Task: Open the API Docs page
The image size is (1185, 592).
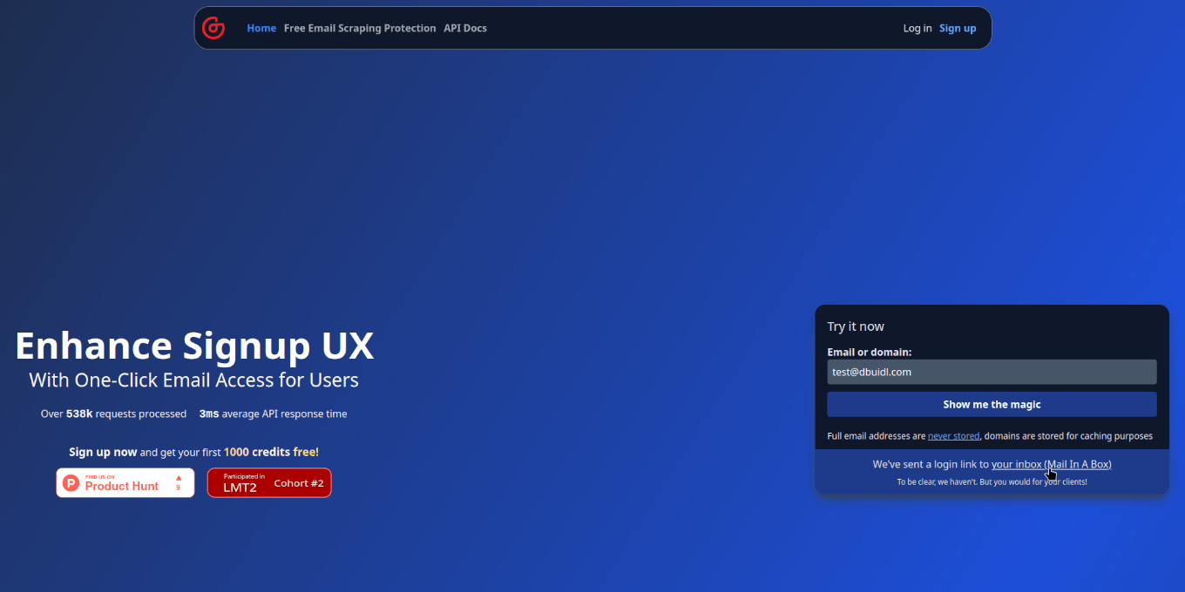Action: click(465, 29)
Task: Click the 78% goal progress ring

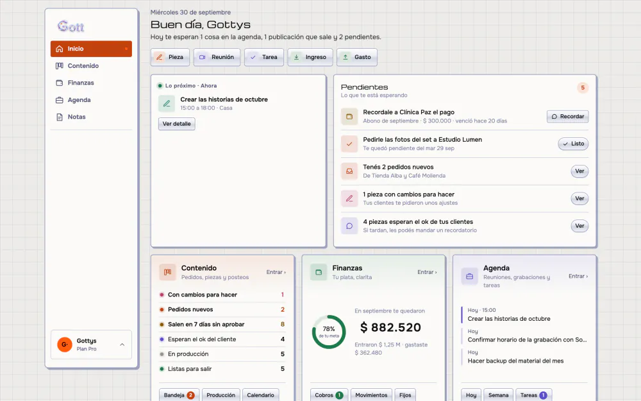Action: tap(329, 332)
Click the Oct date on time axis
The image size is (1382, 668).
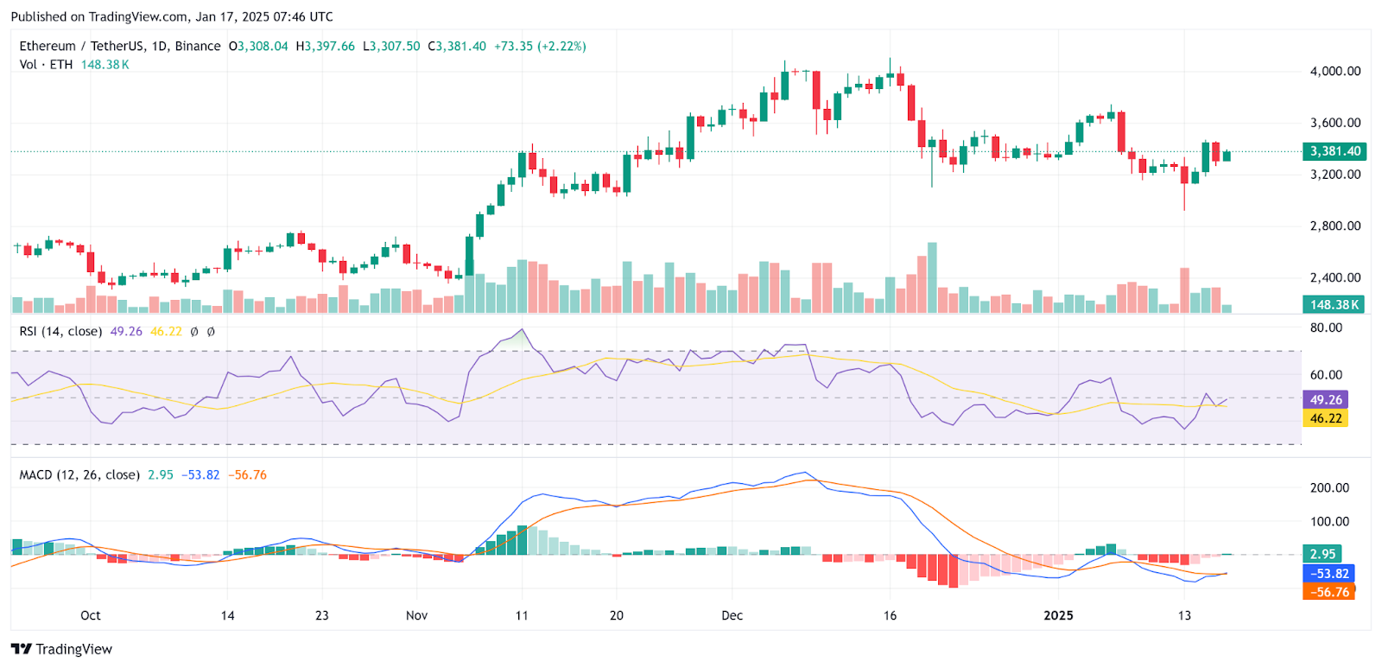pos(91,615)
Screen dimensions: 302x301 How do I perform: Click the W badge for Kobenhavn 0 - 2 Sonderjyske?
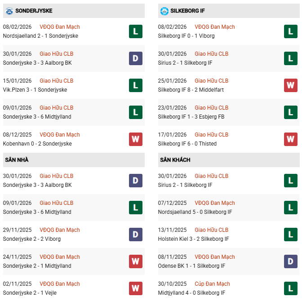(135, 139)
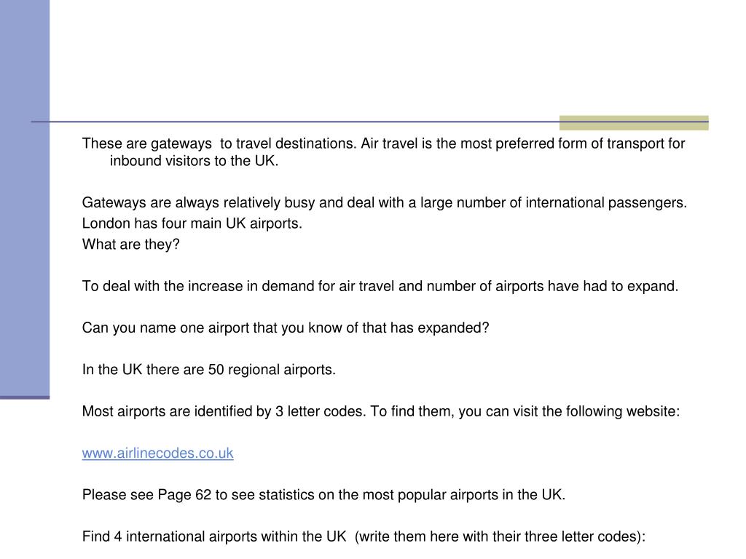Click the line 'London has four main UK airports.'
The width and height of the screenshot is (746, 559).
coord(192,223)

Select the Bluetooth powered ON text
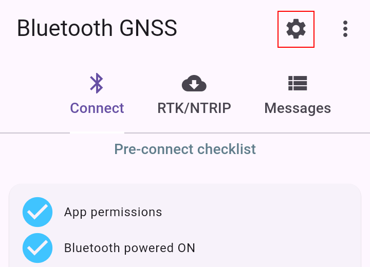(x=130, y=248)
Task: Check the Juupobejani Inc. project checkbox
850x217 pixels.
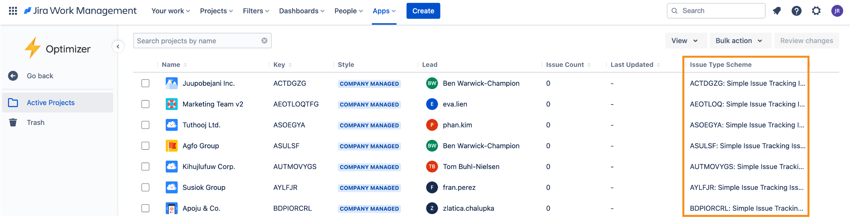Action: click(x=145, y=83)
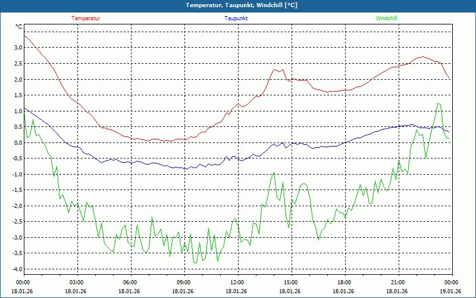Click the 2,5 value on the y-axis
The height and width of the screenshot is (298, 476).
[x=17, y=64]
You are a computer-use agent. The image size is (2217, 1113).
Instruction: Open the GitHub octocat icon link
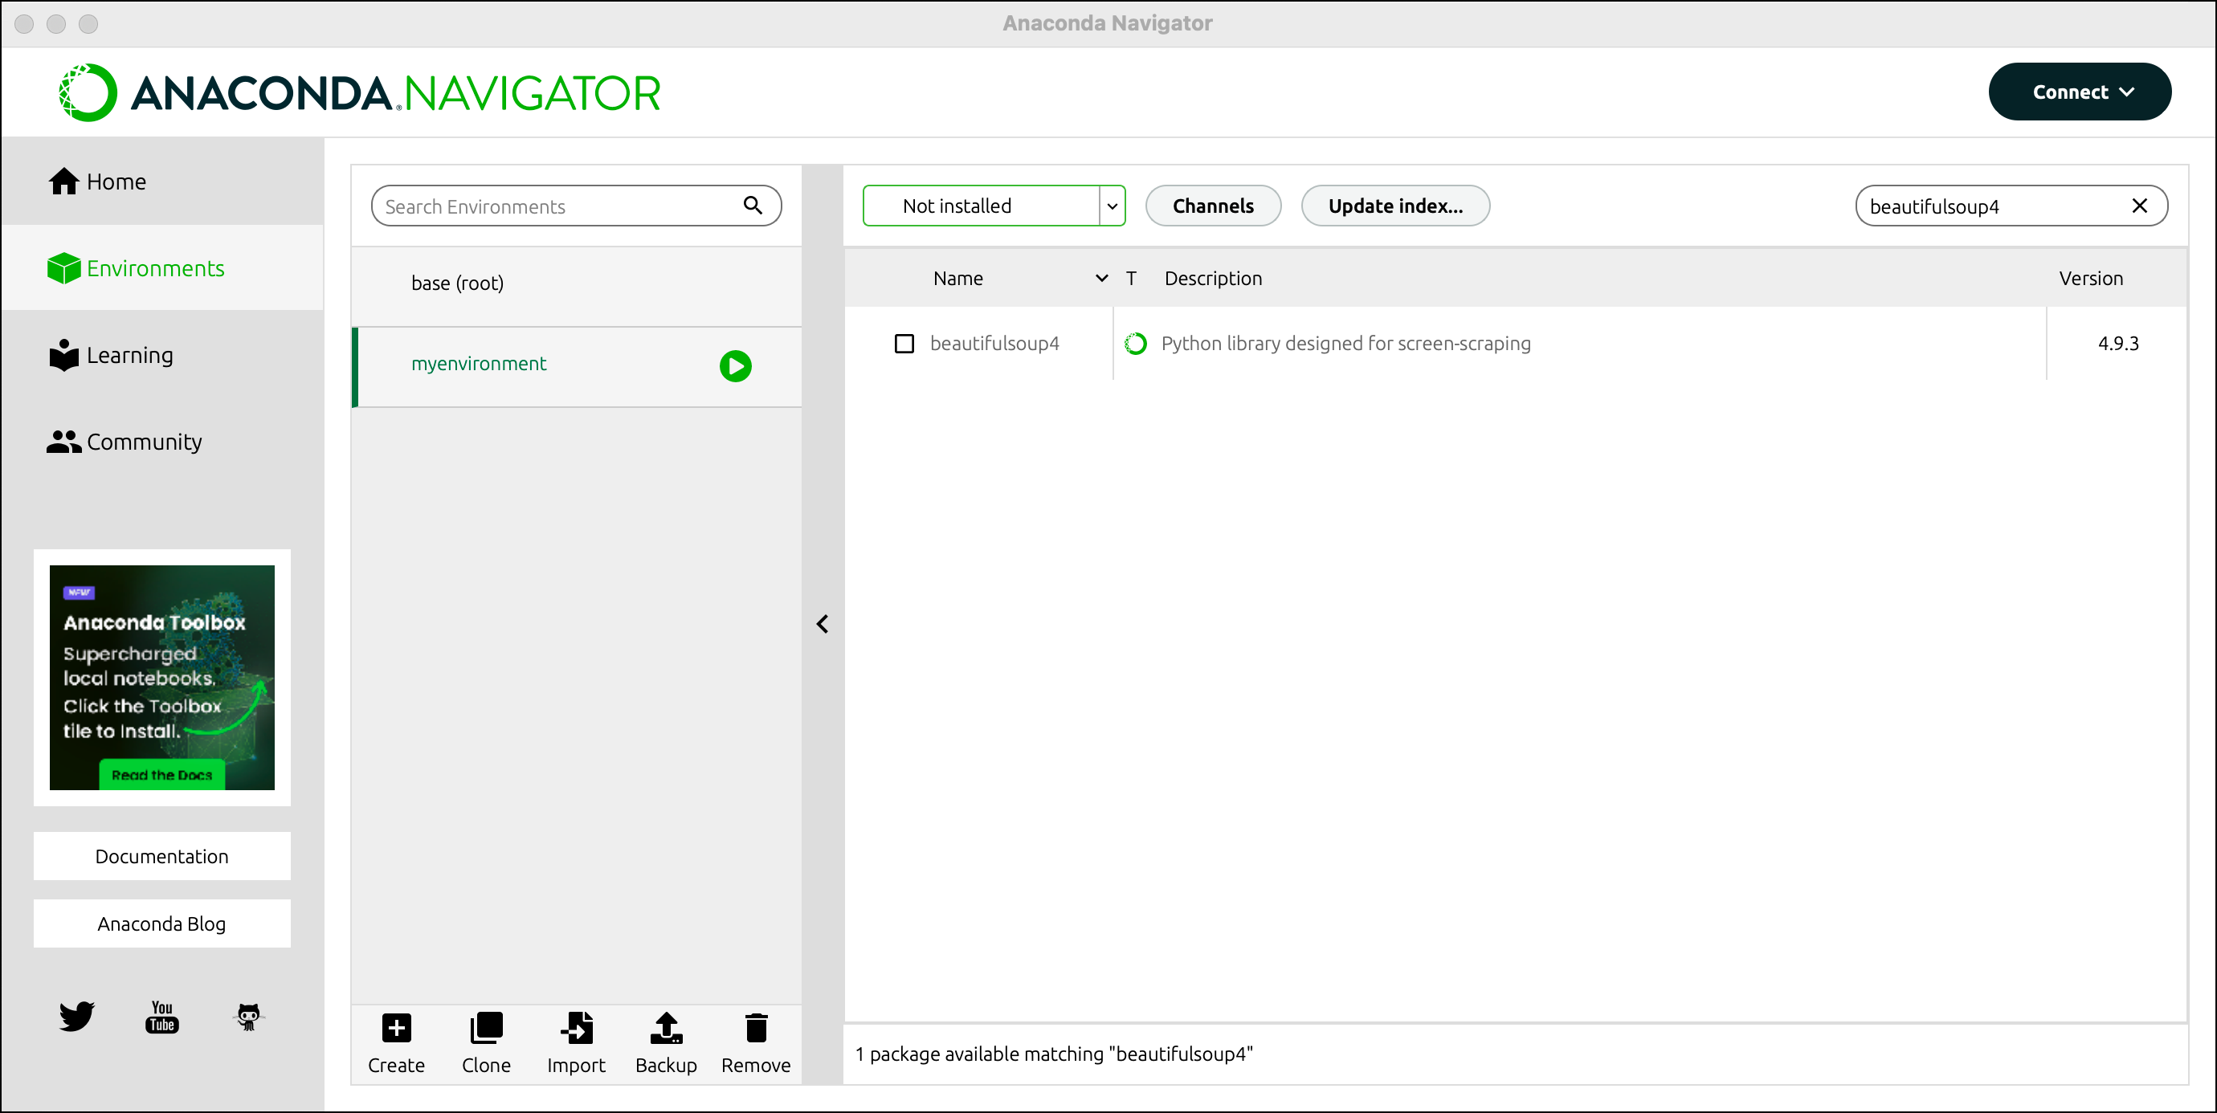pyautogui.click(x=248, y=1016)
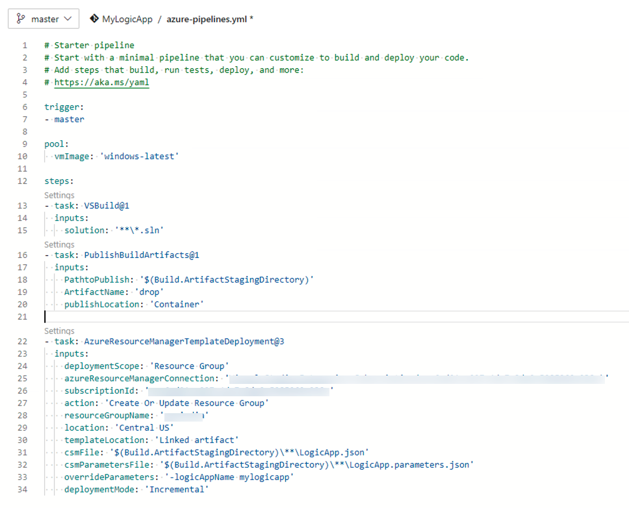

### REQUIRED WORK
Reproduce all of the data above line for line, without the pictures.

### OUTPUT FOR THIS TASK
Task: Open the API Docs page
The image size is (1185, 592).
Action: click(465, 29)
Task: Click the 78% goal progress ring

Action: tap(329, 332)
Click the Oct date on time axis
The image size is (1382, 668).
pos(91,615)
Screen dimensions: 302x301 How do I perform: Click the W badge for Kobenhavn 0 - 2 Sonderjyske?
(135, 139)
Click the line 'London has four main UK airports.'
The width and height of the screenshot is (746, 559).
coord(192,223)

Select the Bluetooth powered ON text
(x=130, y=248)
Task: Check the Juupobejani Inc. project checkbox
850x217 pixels.
Action: click(x=145, y=83)
Click the 2,5 value on the y-axis
The height and width of the screenshot is (298, 476).
[x=17, y=64]
You are a computer-use agent. The image size is (2217, 1113).
Instruction: Open the GitHub octocat icon link
pyautogui.click(x=248, y=1016)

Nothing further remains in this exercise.